Je pense que tu m'as écrit à la clinique, j'irai aujourd'hui ou demain pour prendre le mandat que les marraines y ont envoyé. J'ai dû donner 430 F à la clinique, pour 3 jours : 75 F par jour + 157 F pour la salle d'opération et les infirmières (opération non comprise) et 50 F pour les pansements. Ces braves soeurs n'y perdent pas. Heureusement qu'Henriette m'avait apporté de l'argent pour m'aider à régler avant le départ.
Je te remercie pour les photos envoyées à Paris avec souhaits de fête. Et tous nos compliments, elles sont très bien réussies.
C'est regrettable, en effet, que tu ne sois pas allé à St-Cyr avant de quitter Lyon, mais tu sais bien que tout le monde te l'a déconseillé, puisque François ne recevait plus de visites (1).
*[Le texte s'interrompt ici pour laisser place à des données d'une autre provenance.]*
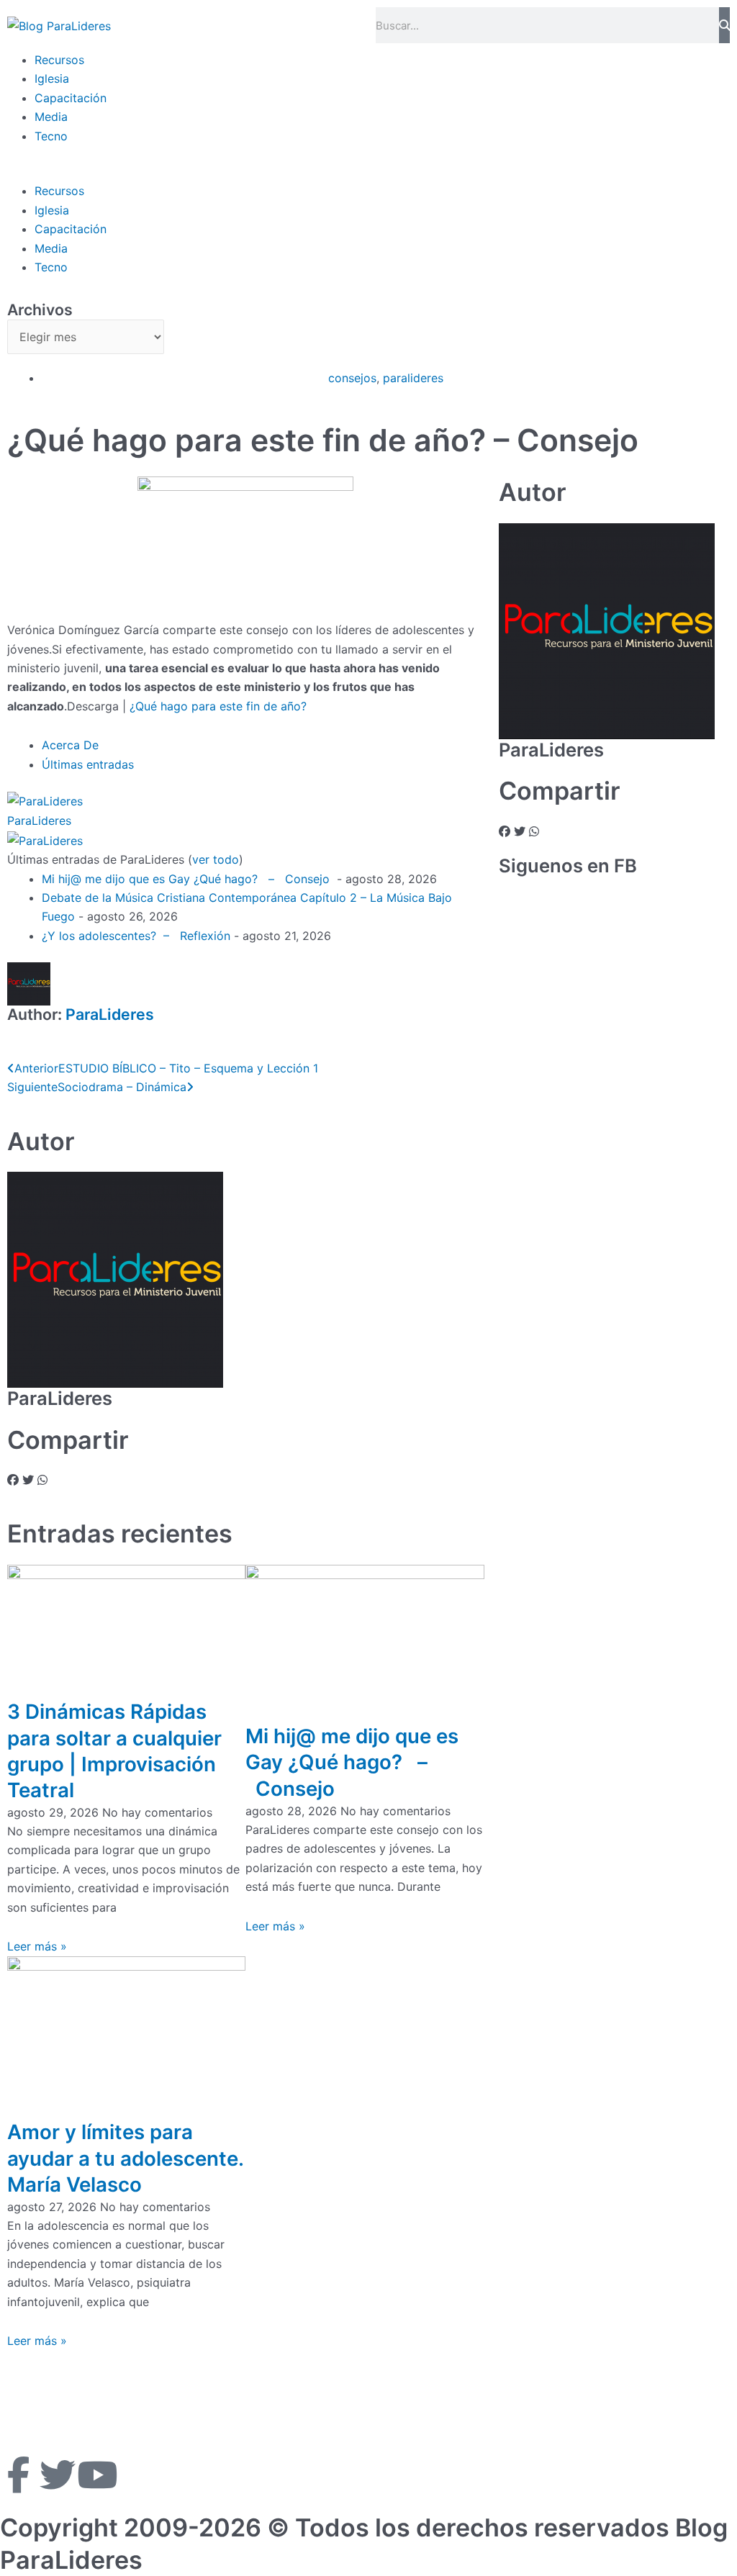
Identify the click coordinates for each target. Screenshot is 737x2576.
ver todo (215, 859)
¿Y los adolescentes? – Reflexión (136, 935)
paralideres (413, 378)
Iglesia (52, 78)
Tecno (51, 136)
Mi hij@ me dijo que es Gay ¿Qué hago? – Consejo (187, 879)
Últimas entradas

Mais pourquoi n'as-tu pas envoyé de condoléances ? Je t'assure que tu as eu tort. Quant à nous, vu les circonstances, nous sommes tout excusées, et nos cousins le comprendront certainement.
Il pleut depuis plusieurs jours, c'est lamentable, on aurait pourtant bien besoin de beau temps pour retaper Jean qui a déjà perdu sa bonne mine.
Le docteur Rosnoblet m'a dit hier que je n'aurais qu'à lui donner les feuilles d'assurances, il marquera ce qu'il faut, ainsi que la clinique. Je n'aurai qu'à lui donner mon reçu.
Au revoir, mon cher homme. Nous regrettons bien de te sentir si loin de nous en ce moment. J'espère que tu ne te tourmentes pas plus qu'il ne faut. Les marraines t'embrassent, et moi je me serre sur ton vieux coeur.
Fenon"


(1) François Mouterde (cousin germain de Marie), décédé fin juillet.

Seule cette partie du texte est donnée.